Musk did not directly comment on the WSJ report, but suggested the report was false by posting a meme of people dressed as African wildebeests with the caption “Fake Wildebeests.” He also tweeted shortly after Saturday’s assassination attempt on Trump, “I support President Trump fully and wish him a speedy recovery.”
But Musk replied to the account @EndWokeness, with whom he frequently communicates, saying, “Yeah right,” and added, “Musk went from being an Obama supporter to donating $180 million to help elect Donald Trump. The woke left really sucks. It’s awful.”
The super PAC, called America PAC, aims to help with voter registration, encourage early voting and seek mail-in ballots in battleground states, one of the people told The Wall Street Journal.
Aside from his financial backing for the Trump campaign, Musk is likely one of the most followed “influencers” in the world, with 190 million followers on his platform “X,” and also has the highest net worth on the planet.
He has millions of fans: Tesla’s recent annual meeting had the feel of a political rally, with shareholders telling him things like, “We love you all with all our hearts. We love you, Elon.”
At that meeting, shareholders voted 84% to reinstate the largest ever compensation package given to a CEO, which included stock options worth $48 billion at the time of the meeting, after a Delaware judge had previously stripped him of that package.
Asked at the meeting about his relationship with Trump and how Trump has spoken kindly about Tesla while attacking electric vehicles, Musk replied, “I’m persuasive.”
“I mean, I’ve talked to him a couple of times, and he’ll just call me out of the blue, for no reason.

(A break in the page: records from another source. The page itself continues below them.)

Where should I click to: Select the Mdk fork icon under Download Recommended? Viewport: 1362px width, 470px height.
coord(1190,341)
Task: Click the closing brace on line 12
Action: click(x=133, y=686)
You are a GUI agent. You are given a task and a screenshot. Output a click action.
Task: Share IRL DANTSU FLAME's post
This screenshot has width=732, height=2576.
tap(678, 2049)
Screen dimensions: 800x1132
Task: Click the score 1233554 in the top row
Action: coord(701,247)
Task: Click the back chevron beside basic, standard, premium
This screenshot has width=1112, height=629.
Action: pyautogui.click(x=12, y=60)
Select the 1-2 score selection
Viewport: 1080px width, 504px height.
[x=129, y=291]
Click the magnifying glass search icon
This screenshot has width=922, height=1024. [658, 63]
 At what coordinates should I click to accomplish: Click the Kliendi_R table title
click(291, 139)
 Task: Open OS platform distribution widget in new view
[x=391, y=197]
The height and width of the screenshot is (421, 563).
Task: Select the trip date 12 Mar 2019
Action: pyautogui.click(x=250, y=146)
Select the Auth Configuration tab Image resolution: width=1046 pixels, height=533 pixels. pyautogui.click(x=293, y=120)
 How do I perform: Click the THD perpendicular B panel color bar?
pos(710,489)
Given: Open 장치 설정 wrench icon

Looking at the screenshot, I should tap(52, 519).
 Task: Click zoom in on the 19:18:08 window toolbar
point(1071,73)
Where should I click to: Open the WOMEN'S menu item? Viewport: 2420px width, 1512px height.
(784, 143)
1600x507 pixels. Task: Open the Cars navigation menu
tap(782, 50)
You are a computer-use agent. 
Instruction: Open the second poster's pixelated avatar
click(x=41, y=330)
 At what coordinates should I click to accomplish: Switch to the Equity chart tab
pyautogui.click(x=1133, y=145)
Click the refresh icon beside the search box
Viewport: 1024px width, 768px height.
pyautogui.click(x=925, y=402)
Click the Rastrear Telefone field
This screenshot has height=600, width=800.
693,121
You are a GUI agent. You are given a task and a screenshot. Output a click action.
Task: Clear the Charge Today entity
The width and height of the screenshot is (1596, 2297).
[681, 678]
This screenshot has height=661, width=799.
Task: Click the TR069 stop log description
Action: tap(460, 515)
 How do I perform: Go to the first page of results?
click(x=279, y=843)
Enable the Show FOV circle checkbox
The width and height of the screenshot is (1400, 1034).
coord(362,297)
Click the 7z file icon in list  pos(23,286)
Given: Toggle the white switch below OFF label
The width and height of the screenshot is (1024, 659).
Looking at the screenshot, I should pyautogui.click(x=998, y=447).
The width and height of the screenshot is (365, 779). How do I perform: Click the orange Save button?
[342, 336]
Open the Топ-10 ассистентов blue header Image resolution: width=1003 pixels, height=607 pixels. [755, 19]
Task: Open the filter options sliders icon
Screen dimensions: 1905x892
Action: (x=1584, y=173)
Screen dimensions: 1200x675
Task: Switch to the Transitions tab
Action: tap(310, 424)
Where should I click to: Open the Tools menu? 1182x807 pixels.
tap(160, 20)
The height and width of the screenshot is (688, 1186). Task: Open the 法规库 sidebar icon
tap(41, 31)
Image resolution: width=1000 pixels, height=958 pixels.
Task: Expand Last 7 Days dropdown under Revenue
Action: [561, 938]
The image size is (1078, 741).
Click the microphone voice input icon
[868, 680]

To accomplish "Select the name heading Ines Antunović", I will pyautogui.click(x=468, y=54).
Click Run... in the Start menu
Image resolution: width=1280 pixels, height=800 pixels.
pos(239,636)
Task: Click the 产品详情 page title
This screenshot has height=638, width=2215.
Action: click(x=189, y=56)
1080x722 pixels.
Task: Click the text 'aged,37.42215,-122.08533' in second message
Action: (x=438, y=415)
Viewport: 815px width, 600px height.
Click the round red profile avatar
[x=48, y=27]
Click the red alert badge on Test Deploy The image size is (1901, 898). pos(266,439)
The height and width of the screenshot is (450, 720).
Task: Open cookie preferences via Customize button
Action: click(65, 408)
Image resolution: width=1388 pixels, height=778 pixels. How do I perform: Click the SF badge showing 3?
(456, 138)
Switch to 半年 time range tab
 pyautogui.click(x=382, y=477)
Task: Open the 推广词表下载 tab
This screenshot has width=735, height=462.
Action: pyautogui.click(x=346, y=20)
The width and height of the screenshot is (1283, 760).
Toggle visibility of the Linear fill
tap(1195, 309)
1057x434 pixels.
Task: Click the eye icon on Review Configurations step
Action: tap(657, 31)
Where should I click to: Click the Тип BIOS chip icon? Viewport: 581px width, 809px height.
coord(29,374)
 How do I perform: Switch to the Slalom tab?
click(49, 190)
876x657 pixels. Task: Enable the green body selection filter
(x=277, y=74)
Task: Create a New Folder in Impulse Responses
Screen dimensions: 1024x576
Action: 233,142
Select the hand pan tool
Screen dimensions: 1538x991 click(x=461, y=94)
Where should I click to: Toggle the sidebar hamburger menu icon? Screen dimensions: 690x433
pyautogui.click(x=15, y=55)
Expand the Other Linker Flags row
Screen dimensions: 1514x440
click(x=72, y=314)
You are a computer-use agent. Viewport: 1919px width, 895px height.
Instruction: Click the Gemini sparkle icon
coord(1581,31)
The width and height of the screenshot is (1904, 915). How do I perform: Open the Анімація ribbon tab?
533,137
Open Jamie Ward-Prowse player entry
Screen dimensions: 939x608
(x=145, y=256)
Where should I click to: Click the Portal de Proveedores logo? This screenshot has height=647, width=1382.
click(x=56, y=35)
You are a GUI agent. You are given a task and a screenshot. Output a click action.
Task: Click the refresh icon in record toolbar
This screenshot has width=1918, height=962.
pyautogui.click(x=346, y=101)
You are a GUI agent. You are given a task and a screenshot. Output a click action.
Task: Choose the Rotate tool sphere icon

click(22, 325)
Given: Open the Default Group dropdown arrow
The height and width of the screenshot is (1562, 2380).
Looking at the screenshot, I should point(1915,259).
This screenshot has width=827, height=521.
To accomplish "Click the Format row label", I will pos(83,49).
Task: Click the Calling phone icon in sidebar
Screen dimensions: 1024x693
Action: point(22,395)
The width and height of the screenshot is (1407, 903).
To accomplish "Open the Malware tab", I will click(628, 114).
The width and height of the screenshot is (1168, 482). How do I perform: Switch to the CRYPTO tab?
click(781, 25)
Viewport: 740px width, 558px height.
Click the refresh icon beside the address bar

I don’t know why, but he’ll call me,” Musk continued. “He was very nice to call me, and I said, ‘I think electric cars are going to be pretty good in the future. America is the leader in electric cars. Buy American products. In fact, a lot of his friends drive Teslas, and they love them. He’s a big fan of the Cybertruck, so maybe that’s a factor.”
The relationship between the two hasn’t always been friendly: Musk resigned from two White House business councils in early 2017 after Trump announced the US would withdraw from the Paris climate accord.
“Climate change is real. Leaving Paris is bad for America or the world,” he tweeted at the time.
But over the past few years, Musk has repeatedly voiced his support for Trump or his opposition to President Joe Biden.
Musk reinstated Trump’s Twitter account shortly after he bought the social media platform, then known as Twitter, in the fall of 2022. Trump had complained that Twitter had improperly censored anti-Biden stories under its previous ownership, though Twitter’s lawyers later filed court documents disputing that conclusion.
Tesla, the largest source of Musk’s net worth as the world’s top car maker, is benefiting from subsidies passed under the Biden administration, offering EV buyers tax credits of up to $7,500. But those tax credits also help established automakers looking to sell their own EVs. Musk recently tweeted that EV subsidies passed under the Biden administration actually helped rival companies more than Tesla.
“Remove subsidies. It will only help Tesla,” he tweeted early Tuesday. “Also remove subsidies from all industries!”
Musk is right to point out that some of the industries he criticizes, particularly coal and oil, are heavily subsidized by the government, but his tweet fails to acknowledge that much of his wealth comes from government-backed Tesla and SpaceX (among his other companies that rely on government contracts to operate).